## [Written problem]
Rewrite the data from the line containing "Click the $2.64 tip amount" through the line containing "Go to Kezdőlap breadcrumb link", swapping "tip amount" for "gratuity amount" and keeping everything else the same.

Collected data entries
>>>>

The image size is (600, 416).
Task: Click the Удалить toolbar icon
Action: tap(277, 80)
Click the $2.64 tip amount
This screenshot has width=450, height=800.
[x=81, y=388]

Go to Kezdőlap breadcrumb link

<<<<
>>>>

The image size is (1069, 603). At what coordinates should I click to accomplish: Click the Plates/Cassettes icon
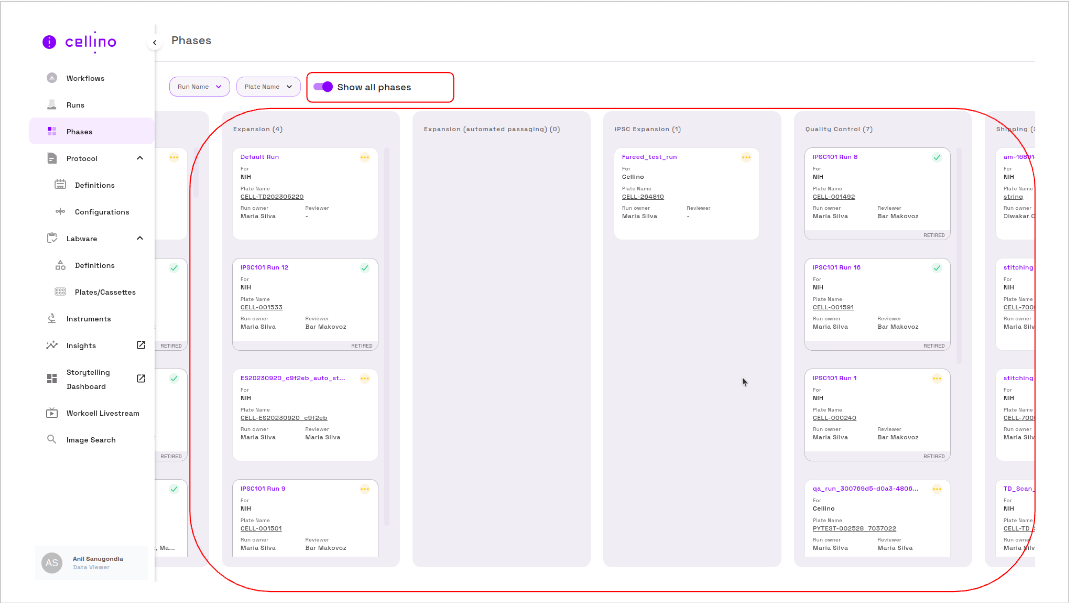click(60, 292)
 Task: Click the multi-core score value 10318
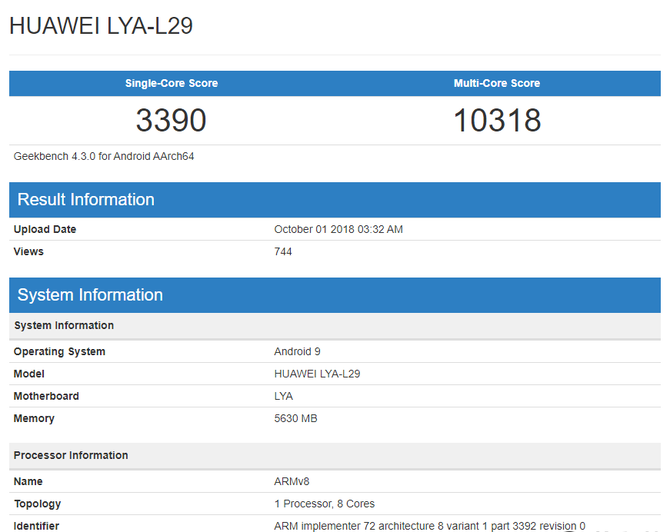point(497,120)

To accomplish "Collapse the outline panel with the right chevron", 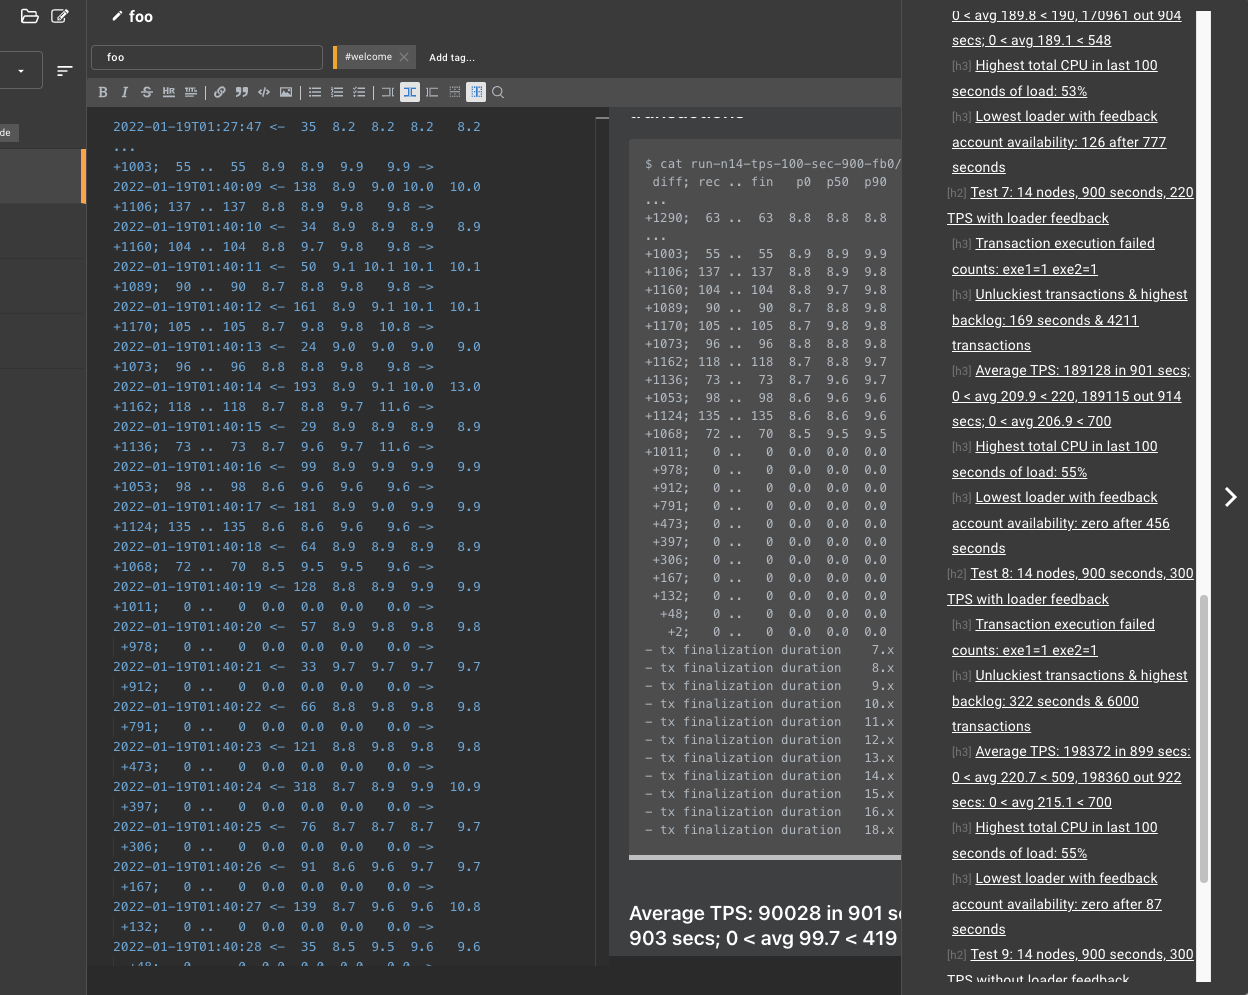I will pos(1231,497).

<<<<
>>>>

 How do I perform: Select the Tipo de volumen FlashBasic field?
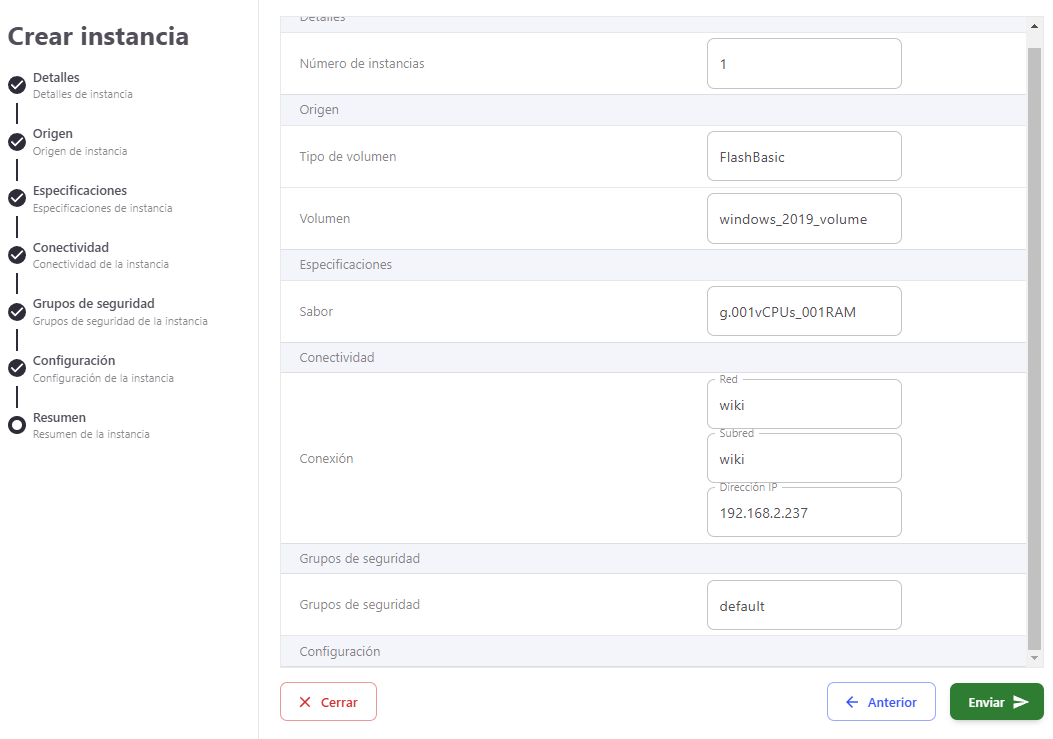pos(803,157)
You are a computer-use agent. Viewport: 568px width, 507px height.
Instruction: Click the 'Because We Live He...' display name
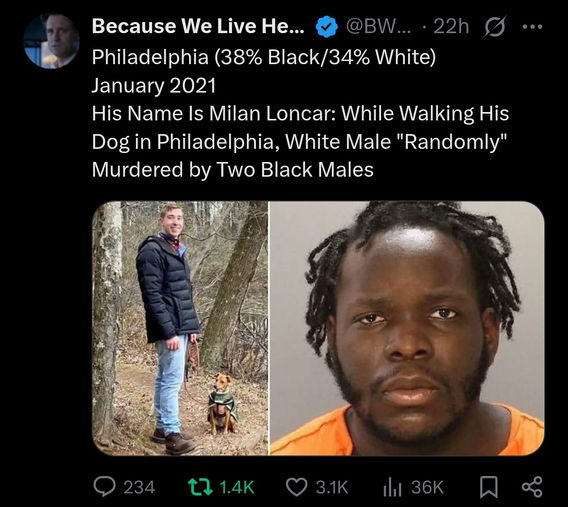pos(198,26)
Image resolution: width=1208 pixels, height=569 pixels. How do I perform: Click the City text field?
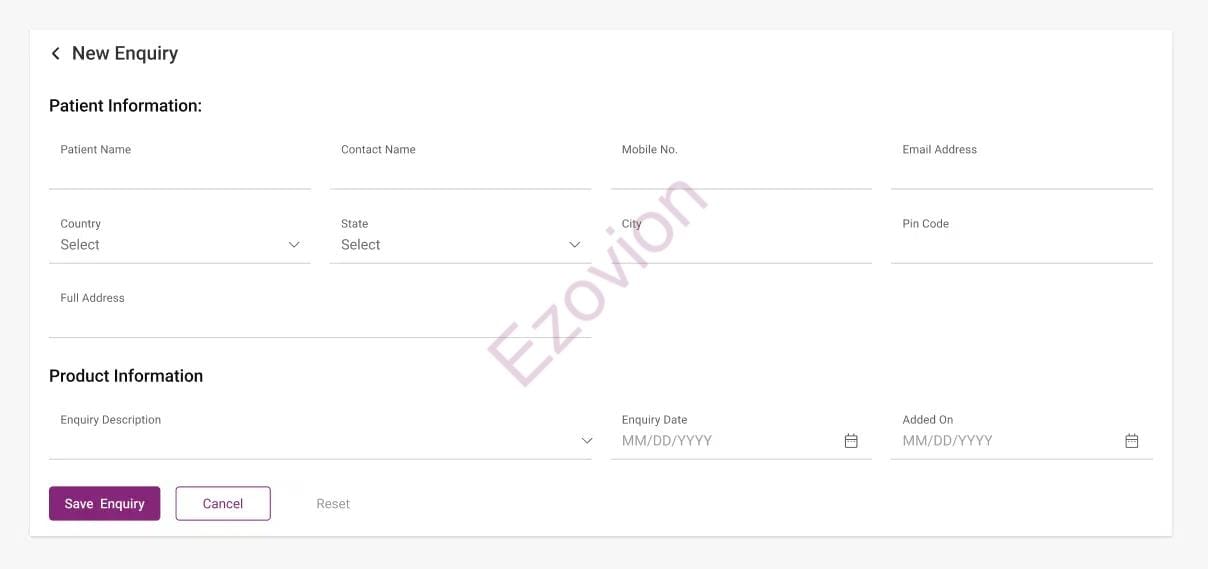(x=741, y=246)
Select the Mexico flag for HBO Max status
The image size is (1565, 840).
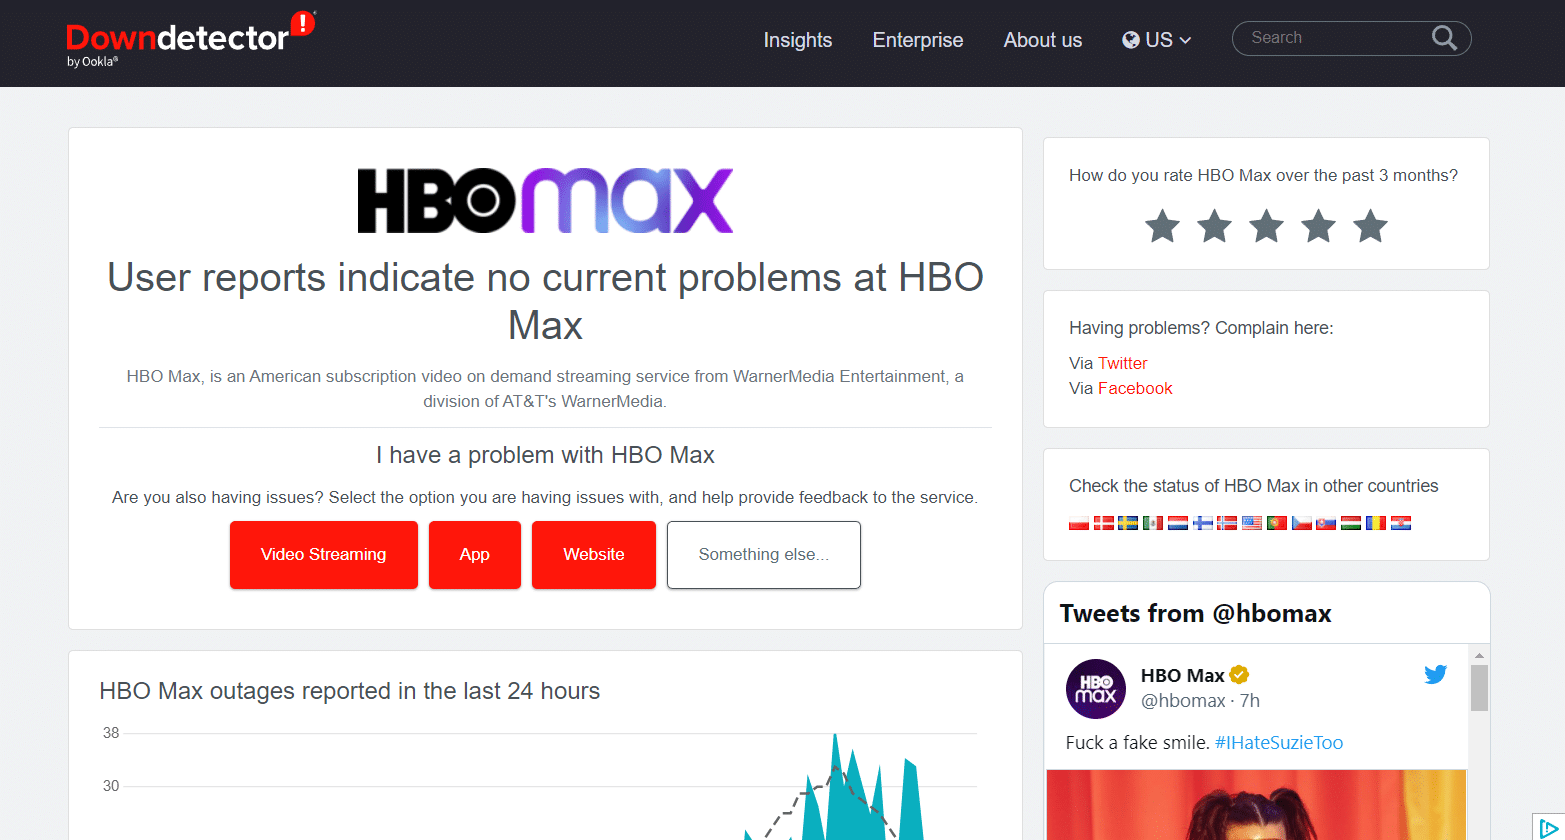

<<<<

## [Task solution]
Click the $2.64 gratuity amount
This screenshot has width=450, height=800.
[x=81, y=388]

Go to Kezdőlap breadcrumb link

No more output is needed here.